AIM OF THE EXERCISE: From the entries below, output the line with "Task: Open the File menu" and each following line up to and including the line with "Given: Click the red", exactly as written.

THE RECORDS:

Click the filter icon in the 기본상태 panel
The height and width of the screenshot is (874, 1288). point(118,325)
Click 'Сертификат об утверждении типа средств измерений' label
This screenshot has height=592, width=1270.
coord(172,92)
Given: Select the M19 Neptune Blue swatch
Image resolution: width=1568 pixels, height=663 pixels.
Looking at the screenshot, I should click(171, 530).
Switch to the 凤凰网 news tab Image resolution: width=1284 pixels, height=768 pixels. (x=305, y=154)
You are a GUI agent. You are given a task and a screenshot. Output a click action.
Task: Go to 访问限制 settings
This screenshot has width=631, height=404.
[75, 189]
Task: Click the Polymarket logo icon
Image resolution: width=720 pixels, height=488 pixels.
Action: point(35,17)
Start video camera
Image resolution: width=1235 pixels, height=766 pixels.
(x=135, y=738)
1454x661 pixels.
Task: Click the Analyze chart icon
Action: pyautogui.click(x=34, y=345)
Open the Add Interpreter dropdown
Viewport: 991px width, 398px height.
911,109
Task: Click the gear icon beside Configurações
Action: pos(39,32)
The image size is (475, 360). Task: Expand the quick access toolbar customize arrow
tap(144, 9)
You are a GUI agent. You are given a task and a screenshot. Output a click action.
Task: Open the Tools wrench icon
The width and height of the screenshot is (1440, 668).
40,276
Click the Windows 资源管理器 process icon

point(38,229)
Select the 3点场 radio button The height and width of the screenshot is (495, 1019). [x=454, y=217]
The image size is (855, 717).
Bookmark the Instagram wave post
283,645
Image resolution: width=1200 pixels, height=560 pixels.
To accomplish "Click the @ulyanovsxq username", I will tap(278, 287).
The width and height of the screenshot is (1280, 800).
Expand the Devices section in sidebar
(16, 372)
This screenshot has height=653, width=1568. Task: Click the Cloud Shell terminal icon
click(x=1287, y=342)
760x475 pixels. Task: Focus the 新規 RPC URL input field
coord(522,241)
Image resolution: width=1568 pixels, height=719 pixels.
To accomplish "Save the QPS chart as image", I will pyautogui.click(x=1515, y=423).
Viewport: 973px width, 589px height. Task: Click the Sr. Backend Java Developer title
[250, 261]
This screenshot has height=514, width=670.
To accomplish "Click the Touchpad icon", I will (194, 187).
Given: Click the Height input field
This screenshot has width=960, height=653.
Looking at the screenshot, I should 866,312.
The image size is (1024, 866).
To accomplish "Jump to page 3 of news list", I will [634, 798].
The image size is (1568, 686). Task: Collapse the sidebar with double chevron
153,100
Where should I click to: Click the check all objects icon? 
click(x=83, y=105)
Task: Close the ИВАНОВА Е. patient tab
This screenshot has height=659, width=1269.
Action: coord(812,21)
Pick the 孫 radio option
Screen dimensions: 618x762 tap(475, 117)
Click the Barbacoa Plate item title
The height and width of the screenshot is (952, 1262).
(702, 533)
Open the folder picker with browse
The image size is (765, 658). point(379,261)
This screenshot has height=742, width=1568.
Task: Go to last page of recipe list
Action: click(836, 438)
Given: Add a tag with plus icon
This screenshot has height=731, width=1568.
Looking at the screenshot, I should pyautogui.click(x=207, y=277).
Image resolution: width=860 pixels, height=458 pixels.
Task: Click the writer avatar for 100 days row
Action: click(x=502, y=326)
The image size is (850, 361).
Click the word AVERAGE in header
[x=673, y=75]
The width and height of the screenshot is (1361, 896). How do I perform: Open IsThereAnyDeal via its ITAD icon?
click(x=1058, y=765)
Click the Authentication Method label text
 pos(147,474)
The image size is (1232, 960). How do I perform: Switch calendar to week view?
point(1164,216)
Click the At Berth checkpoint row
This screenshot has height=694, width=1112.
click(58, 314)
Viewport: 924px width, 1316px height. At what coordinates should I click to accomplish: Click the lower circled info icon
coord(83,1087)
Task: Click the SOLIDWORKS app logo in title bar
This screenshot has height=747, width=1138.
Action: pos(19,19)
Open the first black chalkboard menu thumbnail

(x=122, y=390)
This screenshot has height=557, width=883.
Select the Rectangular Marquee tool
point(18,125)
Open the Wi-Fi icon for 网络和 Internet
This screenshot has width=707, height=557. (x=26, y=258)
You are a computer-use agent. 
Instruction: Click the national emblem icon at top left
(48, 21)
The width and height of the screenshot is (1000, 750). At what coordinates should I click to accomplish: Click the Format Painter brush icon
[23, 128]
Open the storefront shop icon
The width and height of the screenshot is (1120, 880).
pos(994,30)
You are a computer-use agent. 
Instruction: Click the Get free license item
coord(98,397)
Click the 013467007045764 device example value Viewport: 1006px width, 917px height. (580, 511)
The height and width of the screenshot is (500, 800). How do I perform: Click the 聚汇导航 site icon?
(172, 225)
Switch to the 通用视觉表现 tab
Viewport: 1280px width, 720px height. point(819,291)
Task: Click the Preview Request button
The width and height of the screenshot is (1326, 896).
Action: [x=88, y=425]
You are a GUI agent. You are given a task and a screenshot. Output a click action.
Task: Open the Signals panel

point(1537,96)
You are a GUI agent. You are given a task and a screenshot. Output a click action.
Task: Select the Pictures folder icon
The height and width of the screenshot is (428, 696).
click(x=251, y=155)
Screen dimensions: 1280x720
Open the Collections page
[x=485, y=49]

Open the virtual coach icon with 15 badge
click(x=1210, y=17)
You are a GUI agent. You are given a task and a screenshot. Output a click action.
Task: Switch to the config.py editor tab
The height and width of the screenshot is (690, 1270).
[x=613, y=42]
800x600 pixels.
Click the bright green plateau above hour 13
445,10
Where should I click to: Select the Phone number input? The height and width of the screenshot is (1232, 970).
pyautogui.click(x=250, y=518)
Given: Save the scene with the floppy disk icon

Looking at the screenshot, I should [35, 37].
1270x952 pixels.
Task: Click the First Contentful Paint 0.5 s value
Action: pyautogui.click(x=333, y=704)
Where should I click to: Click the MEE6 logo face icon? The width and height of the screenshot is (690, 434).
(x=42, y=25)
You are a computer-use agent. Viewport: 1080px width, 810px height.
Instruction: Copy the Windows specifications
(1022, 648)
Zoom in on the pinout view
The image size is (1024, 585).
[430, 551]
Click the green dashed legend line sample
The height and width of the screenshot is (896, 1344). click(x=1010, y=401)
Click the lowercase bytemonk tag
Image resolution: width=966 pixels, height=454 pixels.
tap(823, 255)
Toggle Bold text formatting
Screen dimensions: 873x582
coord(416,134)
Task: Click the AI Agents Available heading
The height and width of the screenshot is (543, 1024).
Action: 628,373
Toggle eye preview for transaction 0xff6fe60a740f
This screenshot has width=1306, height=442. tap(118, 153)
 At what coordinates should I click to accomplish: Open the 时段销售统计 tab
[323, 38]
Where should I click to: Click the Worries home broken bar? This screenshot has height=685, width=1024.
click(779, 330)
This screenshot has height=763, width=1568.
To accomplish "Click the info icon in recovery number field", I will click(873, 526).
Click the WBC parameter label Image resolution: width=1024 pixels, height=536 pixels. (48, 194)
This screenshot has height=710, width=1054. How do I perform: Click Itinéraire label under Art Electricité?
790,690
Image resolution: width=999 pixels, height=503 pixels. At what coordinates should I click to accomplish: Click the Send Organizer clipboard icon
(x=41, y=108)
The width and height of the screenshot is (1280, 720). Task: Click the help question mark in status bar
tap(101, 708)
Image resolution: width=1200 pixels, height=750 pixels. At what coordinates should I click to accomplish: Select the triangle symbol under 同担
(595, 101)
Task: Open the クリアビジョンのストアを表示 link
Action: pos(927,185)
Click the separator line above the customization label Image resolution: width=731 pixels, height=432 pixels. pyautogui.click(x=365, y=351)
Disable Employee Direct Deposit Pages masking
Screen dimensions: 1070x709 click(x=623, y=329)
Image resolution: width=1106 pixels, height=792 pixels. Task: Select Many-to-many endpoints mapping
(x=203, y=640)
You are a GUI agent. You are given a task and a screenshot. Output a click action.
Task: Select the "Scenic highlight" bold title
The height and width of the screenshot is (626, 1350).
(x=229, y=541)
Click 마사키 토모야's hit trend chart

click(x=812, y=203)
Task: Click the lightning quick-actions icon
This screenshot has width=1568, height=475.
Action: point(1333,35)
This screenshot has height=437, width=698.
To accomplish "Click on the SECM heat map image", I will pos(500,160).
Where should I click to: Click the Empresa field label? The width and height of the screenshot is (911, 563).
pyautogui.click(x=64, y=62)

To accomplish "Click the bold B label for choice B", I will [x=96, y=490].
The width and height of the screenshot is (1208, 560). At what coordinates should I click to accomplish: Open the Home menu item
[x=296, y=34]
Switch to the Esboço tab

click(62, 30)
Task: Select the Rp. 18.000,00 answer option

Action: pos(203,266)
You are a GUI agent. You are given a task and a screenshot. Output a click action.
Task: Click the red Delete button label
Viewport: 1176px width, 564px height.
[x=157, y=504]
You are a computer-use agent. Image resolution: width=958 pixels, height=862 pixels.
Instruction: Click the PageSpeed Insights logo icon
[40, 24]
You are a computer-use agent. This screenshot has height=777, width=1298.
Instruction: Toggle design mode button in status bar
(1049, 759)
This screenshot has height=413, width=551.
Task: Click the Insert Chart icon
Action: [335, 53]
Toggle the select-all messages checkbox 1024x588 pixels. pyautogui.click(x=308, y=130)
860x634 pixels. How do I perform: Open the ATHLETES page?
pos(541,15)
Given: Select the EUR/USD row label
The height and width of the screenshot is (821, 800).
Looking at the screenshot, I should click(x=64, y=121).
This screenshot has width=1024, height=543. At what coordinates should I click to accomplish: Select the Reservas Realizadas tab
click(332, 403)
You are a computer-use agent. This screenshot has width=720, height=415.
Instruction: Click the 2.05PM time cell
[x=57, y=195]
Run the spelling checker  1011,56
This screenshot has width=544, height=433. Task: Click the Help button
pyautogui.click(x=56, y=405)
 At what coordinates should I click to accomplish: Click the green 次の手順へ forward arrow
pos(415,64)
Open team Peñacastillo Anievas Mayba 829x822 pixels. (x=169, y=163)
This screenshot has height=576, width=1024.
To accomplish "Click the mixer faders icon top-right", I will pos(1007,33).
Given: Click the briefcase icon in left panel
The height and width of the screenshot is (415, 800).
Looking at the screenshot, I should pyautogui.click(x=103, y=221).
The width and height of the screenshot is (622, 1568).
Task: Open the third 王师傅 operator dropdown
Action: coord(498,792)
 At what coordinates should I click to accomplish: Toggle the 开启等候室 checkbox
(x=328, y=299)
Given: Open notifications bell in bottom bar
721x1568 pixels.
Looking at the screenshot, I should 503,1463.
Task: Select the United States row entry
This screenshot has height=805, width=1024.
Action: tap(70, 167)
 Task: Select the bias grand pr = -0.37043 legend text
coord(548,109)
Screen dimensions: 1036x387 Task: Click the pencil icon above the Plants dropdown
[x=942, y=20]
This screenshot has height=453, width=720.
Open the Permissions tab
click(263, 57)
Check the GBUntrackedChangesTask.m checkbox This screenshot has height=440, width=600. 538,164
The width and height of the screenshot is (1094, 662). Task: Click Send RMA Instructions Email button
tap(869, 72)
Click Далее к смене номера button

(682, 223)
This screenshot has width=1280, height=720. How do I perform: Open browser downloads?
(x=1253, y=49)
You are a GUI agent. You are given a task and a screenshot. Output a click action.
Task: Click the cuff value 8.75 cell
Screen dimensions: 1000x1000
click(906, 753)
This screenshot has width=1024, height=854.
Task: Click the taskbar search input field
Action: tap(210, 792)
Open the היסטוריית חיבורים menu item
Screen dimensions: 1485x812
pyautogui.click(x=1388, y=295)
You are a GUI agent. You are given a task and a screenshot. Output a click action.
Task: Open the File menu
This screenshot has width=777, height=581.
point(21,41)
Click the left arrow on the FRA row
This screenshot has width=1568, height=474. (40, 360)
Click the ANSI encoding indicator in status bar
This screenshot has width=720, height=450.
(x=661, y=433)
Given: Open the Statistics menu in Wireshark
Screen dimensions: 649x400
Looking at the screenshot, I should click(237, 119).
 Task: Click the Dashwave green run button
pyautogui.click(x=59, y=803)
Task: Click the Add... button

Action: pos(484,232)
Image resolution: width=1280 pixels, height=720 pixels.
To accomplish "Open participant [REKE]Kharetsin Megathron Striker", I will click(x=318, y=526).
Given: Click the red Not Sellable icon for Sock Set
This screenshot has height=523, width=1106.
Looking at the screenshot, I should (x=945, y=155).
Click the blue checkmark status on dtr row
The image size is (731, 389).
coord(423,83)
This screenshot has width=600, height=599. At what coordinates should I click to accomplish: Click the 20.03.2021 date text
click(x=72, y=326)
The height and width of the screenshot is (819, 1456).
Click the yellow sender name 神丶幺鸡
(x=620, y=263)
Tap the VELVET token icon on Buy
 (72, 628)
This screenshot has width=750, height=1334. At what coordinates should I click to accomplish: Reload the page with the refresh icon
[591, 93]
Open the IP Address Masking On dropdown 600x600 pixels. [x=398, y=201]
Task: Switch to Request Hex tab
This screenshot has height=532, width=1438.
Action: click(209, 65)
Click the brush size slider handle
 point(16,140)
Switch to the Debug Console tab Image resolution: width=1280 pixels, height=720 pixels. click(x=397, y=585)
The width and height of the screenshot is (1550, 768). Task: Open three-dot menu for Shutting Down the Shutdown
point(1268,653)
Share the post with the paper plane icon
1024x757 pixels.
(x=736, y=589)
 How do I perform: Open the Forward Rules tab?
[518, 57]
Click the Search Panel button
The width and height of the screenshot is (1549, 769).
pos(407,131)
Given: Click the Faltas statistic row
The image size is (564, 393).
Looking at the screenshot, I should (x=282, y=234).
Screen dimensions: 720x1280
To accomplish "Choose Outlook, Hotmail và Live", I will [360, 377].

ANSWER TO THIS EXERCISE:
Task: Open the File menu
This screenshot has width=777, height=581.
point(21,41)
Click the left arrow on the FRA row
This screenshot has width=1568, height=474. (40, 360)
Click the ANSI encoding indicator in status bar
This screenshot has width=720, height=450.
(x=661, y=433)
Given: Open the Statistics menu in Wireshark
Screen dimensions: 649x400
Looking at the screenshot, I should click(237, 119).
 Task: Click the Dashwave green run button
pyautogui.click(x=59, y=803)
Task: Click the Add... button

Action: pos(484,232)
Image resolution: width=1280 pixels, height=720 pixels.
To accomplish "Open participant [REKE]Kharetsin Megathron Striker", I will click(x=318, y=526).
Given: Click the red Not Sellable icon for Sock Set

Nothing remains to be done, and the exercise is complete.